The interesting thing about this is the docuseries is not being shown on the WWE Network. There are a number of documentaries on the network, including a multi-part docuseries on The Undertaker. However, Meltzer reports that the McMahon docuseries will be the highest budgeted in Netflix history, which means a bigger audience will see the story of one of the most influential figures in sports entertainment.
WWE & Bill Simmons producing a multi-part Netflix documentary on Vince McMahon, will be one of the highest budgeted Netflix docs in history.— Dave Meltzer (@davemeltzerWON) October 29, 2020
McMahon, 75, is the reason WWE is the top pro wrestling promotion in the world. After taking control of the company from his father in 1982, McMahon began to grow the company into a national brand. And with guys like Andre The Giant and Hulk Hogan on the roster, WWE became a huge success in the 1980s going into the 1990s. One big thing McMahon is known for is the creation of WrestleMania, which is the biggest event in all of pro wrestling.

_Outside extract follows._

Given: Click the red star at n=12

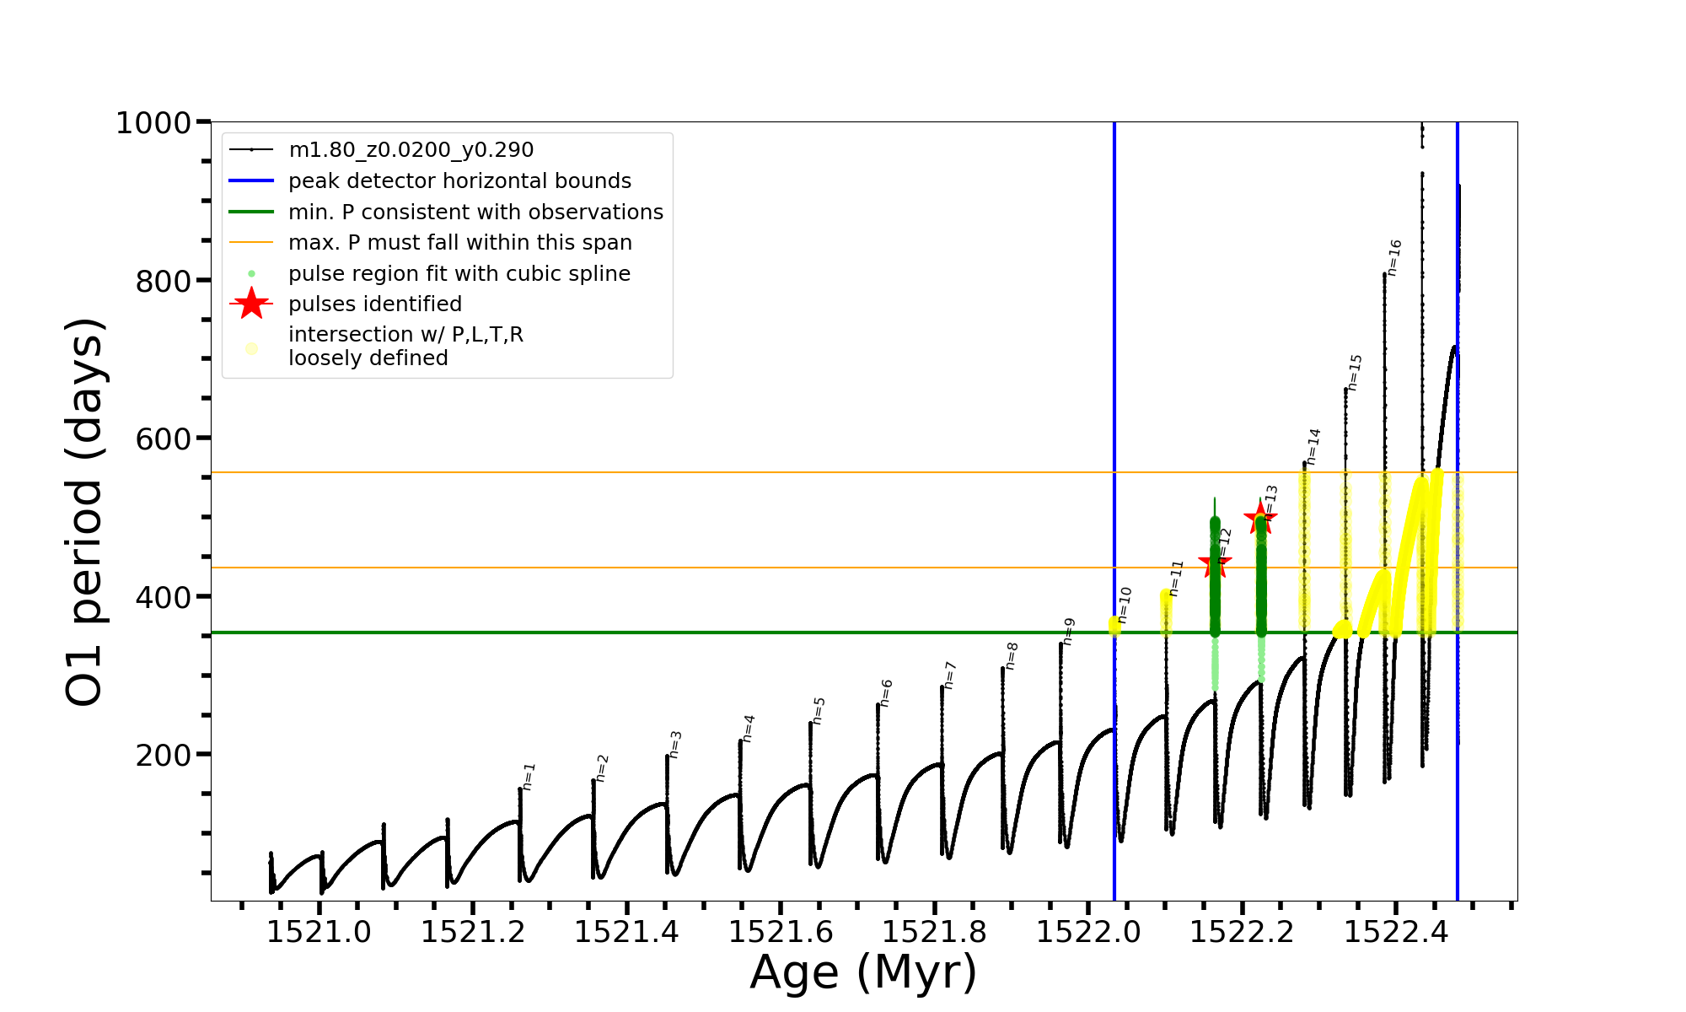Looking at the screenshot, I should coord(1215,563).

“Our guys and gals are so passionate about what they do,” McMahon said to NOLA.com in 2017. “They're very eager to learn. ... Hogan used to call it Titan Training because we used to be known as Titan Sports many, many years ago. You're taught respect. When one of our talent walks in here, he's going to look you in the eye, and he's going to shake your hand. He's going to be cordial, and it's the way you want to be treated."
McMahon not only works behind the scenes, but he's also one of the most popular characters in WWE. However, don't expect him to be on TV on a regular basis anymore. "I enjoyed it, but it just ate up so much time personally, and I couldn't produce and direct, which is what I love to do," McMahon said in the same 2017 interview. "I love to help create new stars and tweak this and help them grow here. I can't do that as a talent because you have to have your head wrapped around that."